Pero él mismo Dittborn contribuyó a confundir las cosas mediante la sobre-benjaminización de su propio trabajo.  ¿Habrá sido Dittborn? ¿Se ha pensado cual hubiera sido el destino de la obra de Dittborn sin la escritura de Ronald Kay?  En algunas ocasiones, en uno de sus regresos, Ronald Kay repetía de manera un poco indelicada que la obra de Dittborn no le interesaba sino como demostración de sus propias teorías.  Por no decir, “ilustración”.

Podríamos plantear exactamente la misma pregunta sobre la escritura de Richard respecto de la facturación de la obra de Leppe.  No interesa levantar preguntas, sino problemas, para dibujar una problemática interrogativa sobre la condición del saber de la técnica y de la materialidad de las imágenes. La puesta en circulación del texto que todos ya saben acelera la fuga hacia una nueva interpretabilidad, más conveniente, de la obra, ya que Leppe ya estaba siendo “arropado” con un léxico de referencia hiper-semiótica, a partir de un cuerpo hipo-surrealistizado. 

Lo cierto es que la problemática resulta totalmente legítima y no avanzaré más allá en el asunto. Solo diré que en el caso de Dittborn, si ya ponía en estado de demostración la explicación posterior de Kay, entonces anticipaba su benjaminización, porque siendo apegados a la lógica de las determinaciones, bastaba con poseer dos conocimientos para trabajar sobre la obra de Dittborn, sin atentar contra su autonomía; a saber, la calcografía y la fisiognómica.

Valga sostener que ya en los textos de viejos historiadores está esa idea de conectar los lapsus y los “mots d´esprit” con la expansión de imágenes satíricas. Pero hay, sin duda, un corte abismal entre el texto de Kay sobre los 9 dibujos y lo que escribe y reúne después para la exposición en el CAYC de Buenos Aires. Donde incluye textos que había escrito antes de su encuentro con Dittborn. Que no se olvide ese detalle. Hay una mención especial a través de la que quisiera decir “este texto es el capítulo de una obra en curso que ya comencé hace mucho tiempo atrás y que precede ontológicamente aquello con lo que la haré calzar”.  
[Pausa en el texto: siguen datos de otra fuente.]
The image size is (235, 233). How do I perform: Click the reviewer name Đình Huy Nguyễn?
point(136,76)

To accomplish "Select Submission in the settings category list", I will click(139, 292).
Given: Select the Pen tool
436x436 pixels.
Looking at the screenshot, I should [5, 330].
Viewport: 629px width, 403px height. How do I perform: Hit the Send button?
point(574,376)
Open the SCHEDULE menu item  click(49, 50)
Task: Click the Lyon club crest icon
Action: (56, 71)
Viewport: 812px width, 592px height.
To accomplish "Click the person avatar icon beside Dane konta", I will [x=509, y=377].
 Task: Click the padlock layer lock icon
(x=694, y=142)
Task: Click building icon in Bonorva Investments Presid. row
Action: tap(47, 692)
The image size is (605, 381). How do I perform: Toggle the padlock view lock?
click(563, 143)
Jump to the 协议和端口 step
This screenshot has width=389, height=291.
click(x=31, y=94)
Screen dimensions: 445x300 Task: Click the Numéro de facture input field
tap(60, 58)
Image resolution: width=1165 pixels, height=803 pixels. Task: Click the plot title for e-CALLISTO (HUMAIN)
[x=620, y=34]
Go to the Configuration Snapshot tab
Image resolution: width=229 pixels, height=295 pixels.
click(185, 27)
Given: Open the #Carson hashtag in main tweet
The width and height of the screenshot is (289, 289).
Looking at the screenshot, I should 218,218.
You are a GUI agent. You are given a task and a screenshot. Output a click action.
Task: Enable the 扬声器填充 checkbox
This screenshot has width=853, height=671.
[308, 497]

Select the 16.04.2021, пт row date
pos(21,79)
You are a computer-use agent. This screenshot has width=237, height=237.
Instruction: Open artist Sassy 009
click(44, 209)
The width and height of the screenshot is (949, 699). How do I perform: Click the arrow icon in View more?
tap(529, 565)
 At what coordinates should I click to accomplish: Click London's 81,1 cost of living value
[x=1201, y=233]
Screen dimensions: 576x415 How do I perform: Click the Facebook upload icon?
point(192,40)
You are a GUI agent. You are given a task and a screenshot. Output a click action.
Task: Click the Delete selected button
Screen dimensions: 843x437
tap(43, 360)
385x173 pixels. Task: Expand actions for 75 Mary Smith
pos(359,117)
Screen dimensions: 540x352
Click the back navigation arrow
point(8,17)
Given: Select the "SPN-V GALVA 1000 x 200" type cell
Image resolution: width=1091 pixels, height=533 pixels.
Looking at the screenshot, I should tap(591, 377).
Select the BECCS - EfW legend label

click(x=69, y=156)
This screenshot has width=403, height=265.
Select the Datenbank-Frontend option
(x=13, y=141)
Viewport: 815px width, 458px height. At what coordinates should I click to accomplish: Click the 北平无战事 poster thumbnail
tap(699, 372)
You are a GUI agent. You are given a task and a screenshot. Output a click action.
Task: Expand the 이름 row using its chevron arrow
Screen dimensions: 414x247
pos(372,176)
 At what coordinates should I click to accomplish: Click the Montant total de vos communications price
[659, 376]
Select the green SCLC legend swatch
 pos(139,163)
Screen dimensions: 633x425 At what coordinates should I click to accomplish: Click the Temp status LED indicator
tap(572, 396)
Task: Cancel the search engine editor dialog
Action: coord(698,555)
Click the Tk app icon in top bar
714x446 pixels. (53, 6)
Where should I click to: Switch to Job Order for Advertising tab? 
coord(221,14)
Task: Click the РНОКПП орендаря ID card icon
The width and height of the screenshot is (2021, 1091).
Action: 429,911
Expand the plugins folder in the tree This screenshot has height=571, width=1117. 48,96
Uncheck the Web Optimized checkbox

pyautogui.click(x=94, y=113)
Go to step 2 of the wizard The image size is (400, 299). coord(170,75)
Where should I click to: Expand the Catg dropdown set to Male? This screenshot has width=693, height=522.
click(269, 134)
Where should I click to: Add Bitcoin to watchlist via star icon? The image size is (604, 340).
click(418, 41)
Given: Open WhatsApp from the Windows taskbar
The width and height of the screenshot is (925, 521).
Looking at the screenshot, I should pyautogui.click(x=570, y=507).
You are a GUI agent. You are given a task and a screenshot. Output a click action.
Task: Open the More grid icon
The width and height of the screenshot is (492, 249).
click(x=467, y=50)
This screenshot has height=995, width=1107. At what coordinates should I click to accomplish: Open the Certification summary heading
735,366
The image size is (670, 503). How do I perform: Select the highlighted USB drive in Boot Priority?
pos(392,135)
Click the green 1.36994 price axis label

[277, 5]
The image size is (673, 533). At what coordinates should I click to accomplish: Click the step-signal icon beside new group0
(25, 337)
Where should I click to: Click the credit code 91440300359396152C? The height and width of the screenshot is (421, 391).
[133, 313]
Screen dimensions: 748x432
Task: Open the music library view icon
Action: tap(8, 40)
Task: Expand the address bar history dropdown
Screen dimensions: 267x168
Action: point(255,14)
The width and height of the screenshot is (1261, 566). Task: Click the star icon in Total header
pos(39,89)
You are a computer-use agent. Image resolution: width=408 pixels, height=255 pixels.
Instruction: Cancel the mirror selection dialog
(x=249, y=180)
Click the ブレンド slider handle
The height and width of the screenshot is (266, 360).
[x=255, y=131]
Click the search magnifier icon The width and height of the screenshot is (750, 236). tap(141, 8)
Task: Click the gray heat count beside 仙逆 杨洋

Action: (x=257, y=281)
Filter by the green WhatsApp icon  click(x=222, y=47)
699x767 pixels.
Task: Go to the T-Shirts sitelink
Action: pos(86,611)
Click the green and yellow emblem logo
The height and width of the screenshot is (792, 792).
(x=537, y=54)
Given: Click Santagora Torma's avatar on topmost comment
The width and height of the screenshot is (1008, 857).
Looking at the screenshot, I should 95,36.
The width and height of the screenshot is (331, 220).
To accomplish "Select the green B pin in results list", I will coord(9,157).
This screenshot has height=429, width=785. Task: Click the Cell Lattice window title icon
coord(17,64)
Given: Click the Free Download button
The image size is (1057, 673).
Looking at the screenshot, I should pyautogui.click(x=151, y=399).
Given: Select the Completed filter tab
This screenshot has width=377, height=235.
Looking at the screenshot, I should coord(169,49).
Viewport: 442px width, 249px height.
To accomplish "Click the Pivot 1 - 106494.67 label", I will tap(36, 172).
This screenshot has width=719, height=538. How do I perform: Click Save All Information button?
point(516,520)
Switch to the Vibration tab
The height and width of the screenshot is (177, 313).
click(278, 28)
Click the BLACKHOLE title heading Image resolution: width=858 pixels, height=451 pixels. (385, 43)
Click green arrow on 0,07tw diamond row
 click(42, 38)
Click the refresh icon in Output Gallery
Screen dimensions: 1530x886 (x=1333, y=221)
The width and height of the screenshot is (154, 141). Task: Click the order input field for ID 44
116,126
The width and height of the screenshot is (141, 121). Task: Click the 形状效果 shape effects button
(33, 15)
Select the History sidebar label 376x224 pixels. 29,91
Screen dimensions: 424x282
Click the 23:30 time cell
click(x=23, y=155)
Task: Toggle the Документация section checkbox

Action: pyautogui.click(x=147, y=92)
Dicho sea de paso, quienes hemos practicado el dibujo técnico sabemos que la tinta china forma una costra que se borra con la ayuda de una hoja de afeitar. De ahí, a comprender el atributo serial del procedimiento de la letraset hay solo un paso. Dittborn me diría una vez que el off-set vendría a ser una letraset infinitamente rápida.  De ese modo, el oficio del traspaso lento se ubicaba en el otro extremo de la experiencia material de la transferencia. Lo cual facilitaba bastante las cosas, al conectar esa transferencia de letra como si fuera una costra, con la experiencia de la transferencia analítica propiamente tal, que implicaba detenerse en la cuestión del color de la sangre coagulada: caput mortuum rot.  Esa es la razón por la que sostengo que para regresar al Dittborn de los comienzos, se hace necesario des-benjaminizar la aproximación y someterla a consideraciones “empíricas” propias de la historia de las imágenes, en sus determinaciones tecnológicas. Es decir, hay que hacer el trabajo de rigor en el estudio de las filiaciones materiales de las imágenes y no sucumbir a la sobre-metaforización  que las escrituras  canónicas han instalado como condición de “lectura correcta” de la historia.